Climate change is a real problem. Most people underestimate the consequences if human contributions are left unaddressed over the coming decades, but divestment is the wrong solution.
Advocates typically argue that endowment investments financially support companies emitting carbon into the atmosphere. But what does “financial support” mean in this context? One could very well infer that Georgetown is handing over money to the Exxons and BPs of the world and directly funding man-made climate change.
This assumption underscores a flawed understanding of secondary financial markets. If I buy stock in Exxon, I do so from another person willing to sell it to me at a certain price rather than from Exxon itself. This distinction is critical because the up-and-down movements of stock prices have no impact on companies’ financial resources. Divestment, thus, can only induce change by negatively affecting a company’s ability to raise capital in the future. Yet, there are two reasons why divestment would have no substantive impact.
First, the overwhelming majority of investors are profit-seeking individuals or institutions, not endowments. Pro-divestment group Power Shift lists the total value of available oil, gas and coal exploration and mining investments at $1.2 trillion and the total endowment investments in them at $17 billion, or 1.4 percent of the total market. Surely if companies had $17 billion fewer, their abilities to extract fossil fuels would be hampered. However, as argued above, endowments selling all fossil fuel investments would only affect share prices and would have no impact on the profitability of energy operations because selling stock does not equate to removing funds from these companies. A more likely scenario than a negligible price drop is an investor unconstrained by ethical considerations boosting stock prices as they fall, resulting in no net change. Advocates often indicate that divestment succeeded against apartheid in South Africa, but with a much larger market and a smaller percentage of endowment composition, the United States is unlikely to achieve such a result.
Second, even if divesting could affect the stock prices of energy companies, these companies would likely respond in the short-term by extracting more fossil fuels, not less, to boost profitability and stock prices, which runs counterproductive to the divestment cause. “Success” for divestment can only, by definition, affect share prices, but the assumption that share prices directly affect company policy is misguided. They may in certain instances, but in this one, the consequence is the exact opposite of what divestment seeks to accomplish.
Many divestment advocates claim Georgetown’s Jesuit values conflict with the university’s investments, but since investing and divesting do not tangibly affect the environment, no contradiction with values arises.
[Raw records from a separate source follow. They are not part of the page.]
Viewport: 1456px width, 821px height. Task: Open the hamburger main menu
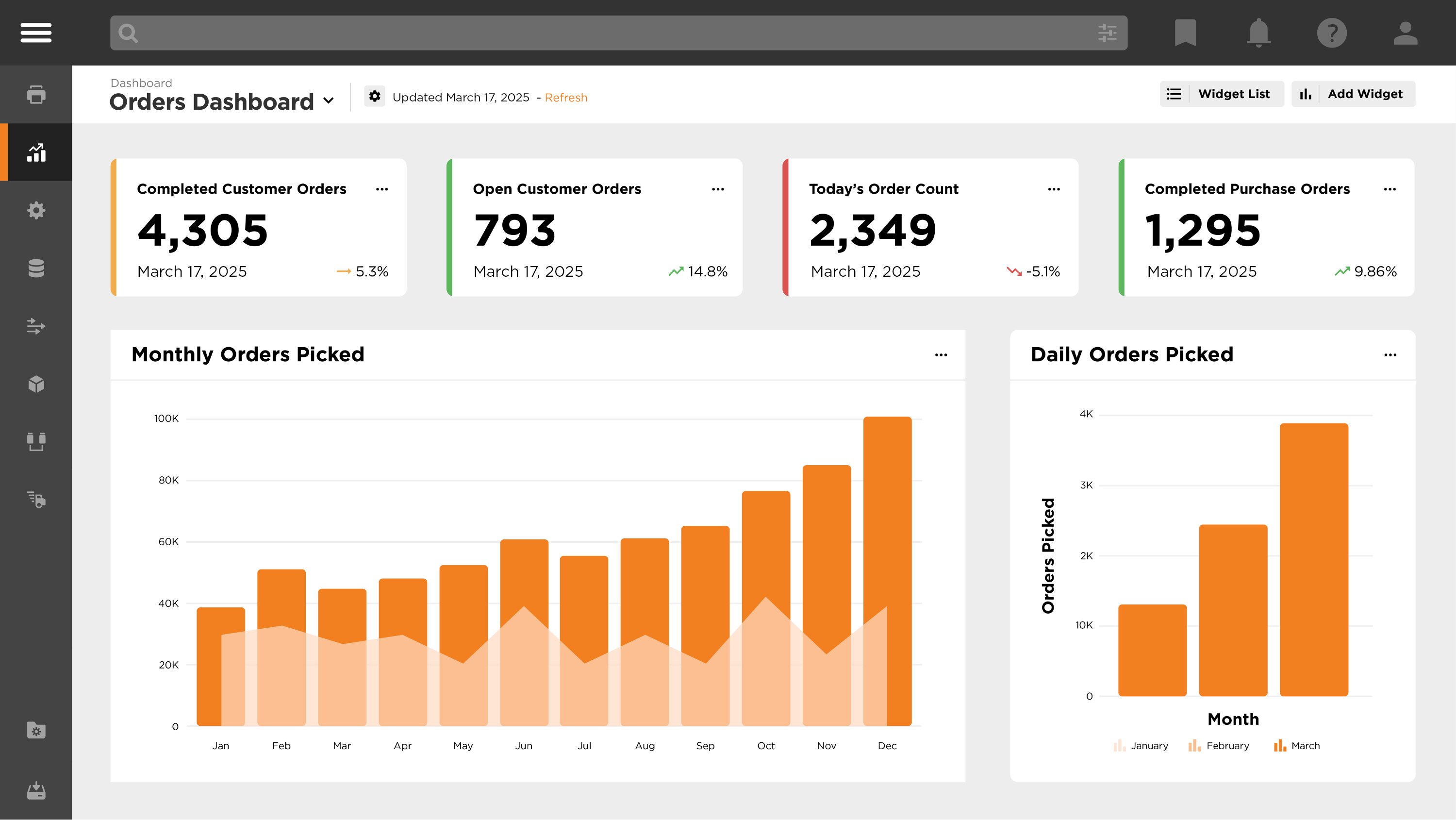click(35, 33)
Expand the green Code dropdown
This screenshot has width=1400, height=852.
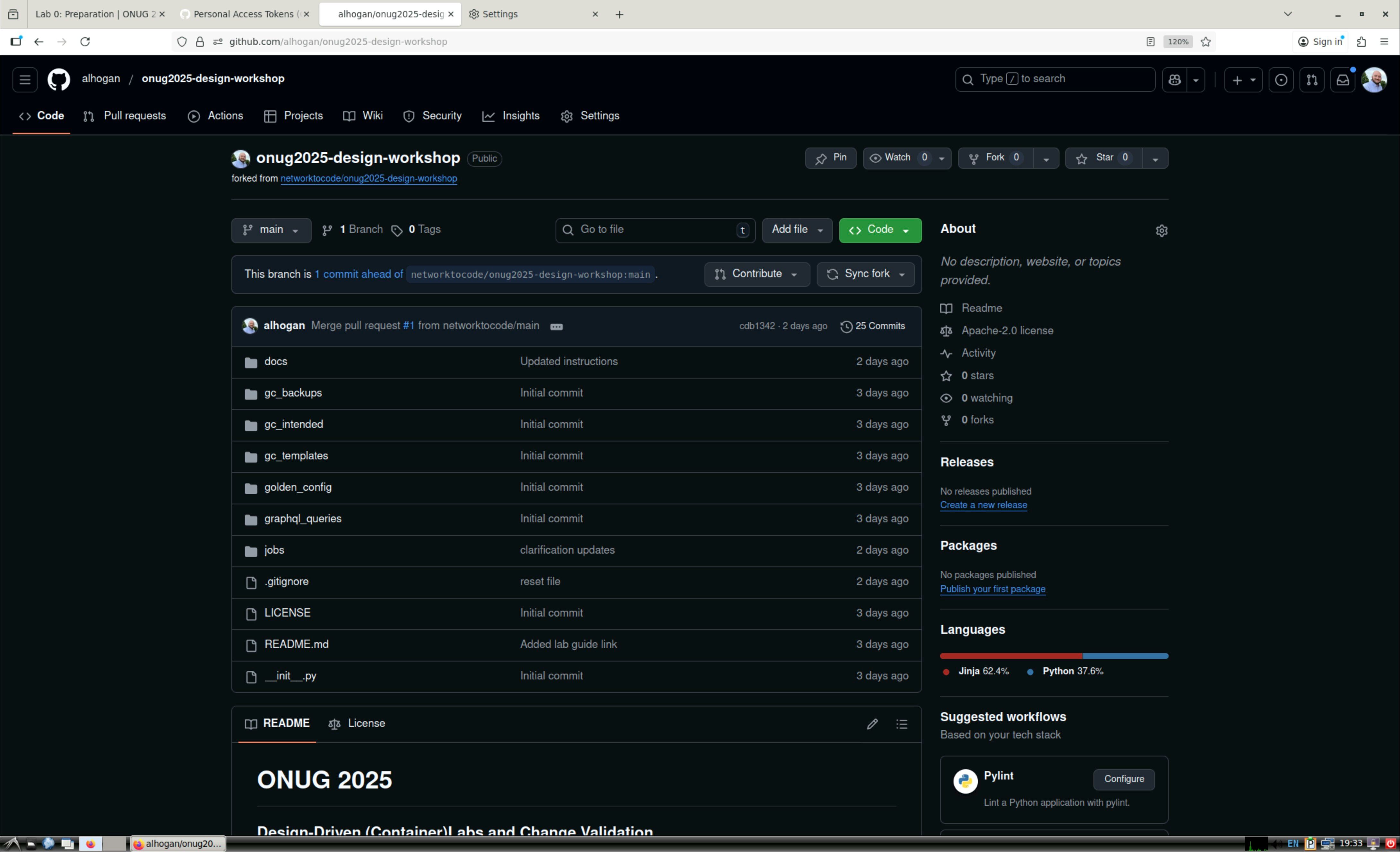879,230
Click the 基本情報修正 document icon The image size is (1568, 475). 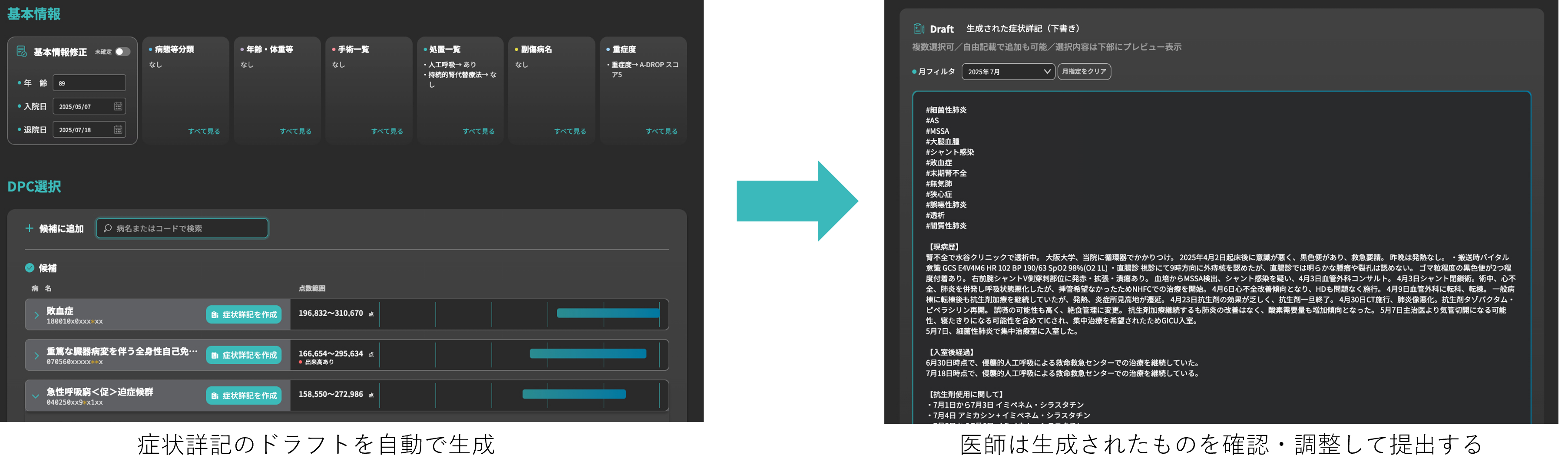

One could argue that Georgetown should, on principle, never profit from companies that contribute to global climate change; the logical extension of this argument is that Georgetown’s financial investments are the means by which it symbolically reflects its values and not the means by which it seeks to sustainably fund scholarships and research. Given that stock investments and real-world consequences are distinct, Georgetown’s investments should not constitute symbolic support for these companies. However, if divestment is merely a symbolic measure, Georgetown’s bookstore should abstain from selling Nike products and the university should prohibit Georgetown University Grilling Society from purchasing charcoal on the same grounds.
Georgetown’s actions and policies that cause real-world impacts, unlike investments, should reflect its values and commitment to environmental preservation. An endowment’s moral obligation is the important task of providing stable capital for the university to fund scholarships, projects and research. Because an endowment hires managers to invest in companies on behalf of the university, divestment would not only make choosing skilled managers who would not agree to investment restrictions more difficult, but it would also fail to affect the environment in any meaningful way.
None of this is to say that Georgetown lacks any moral responsibility for climate change. Rather, it is to argue that responsibility ought to be assessed on real-world consequences.
GU Fossil Free has the opportunity to promote student mindfulness about how our own actions contribute to these problems, and it could even refocus time and resources currently directed at divestment toward boycotting the use of energy, which, unlike divestment, would affect the demand and profitability of extractive companies. If Georgetown has an obligation under its Jesuit ideals to value environmental consciousness, all of these actions could better align with Georgetown than divestment.
Ultimately, GU Fossil Free’s efforts should be directed toward causes that lead to environmental change. Voting to divest, when doing so would have no meaningful — and potentially counterproductive — effects on the environment and negative consequences for the endowment’s ability to fund research and scholarships, would be a mistake.
Deep Dheri is a senior in the McDonough School of Business.